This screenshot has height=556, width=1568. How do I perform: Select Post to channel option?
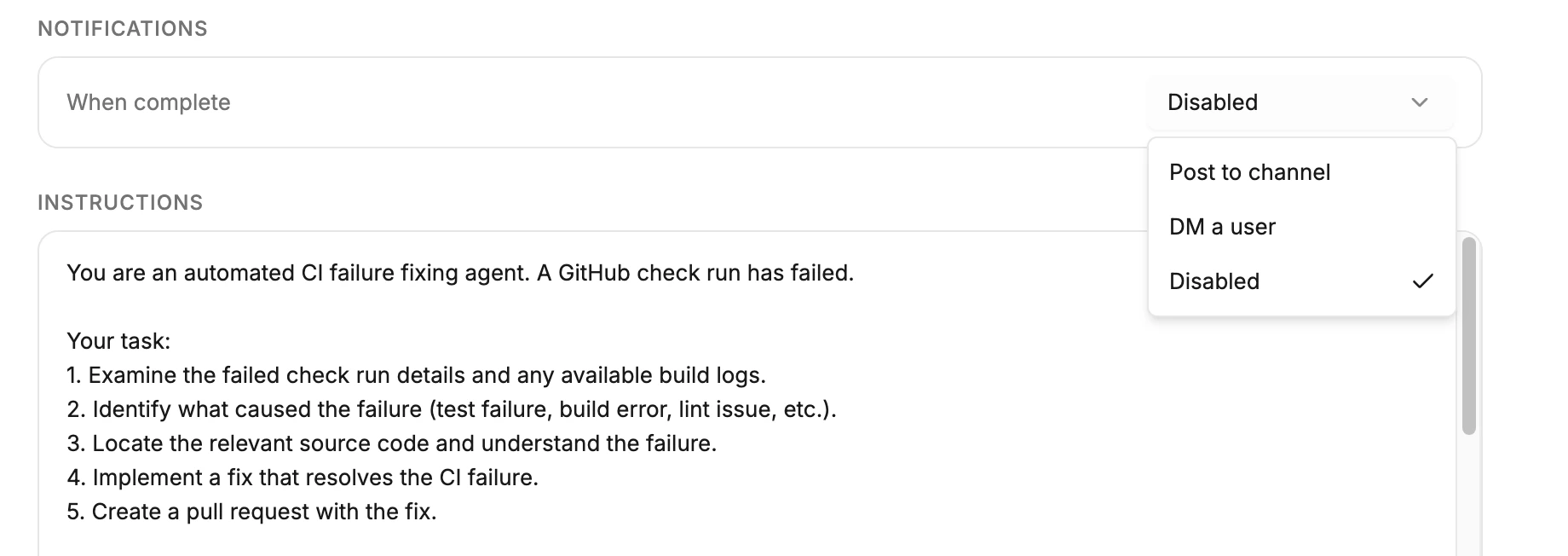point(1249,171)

==

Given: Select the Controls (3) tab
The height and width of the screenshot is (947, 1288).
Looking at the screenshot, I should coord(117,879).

▶ Objetivo da tarefa: Reescreva como CSV de duas colunas, enunciado e resposta, o material que começa na linha que contém "Given: Select the Controls (3) tab" e termina na linha que contém "Looking at the", ambas incluídas. Use uma linha por enunciado, com cada campo entre aspas e as quebras de linha trocadas por espaços.

▶ Resposta da tarefa:
enunciado,resposta
"Given: Select the Controls (3) tab The height and width of the screenshot is (947, 1288).","Looking at the screenshot, I should coord(117,879)."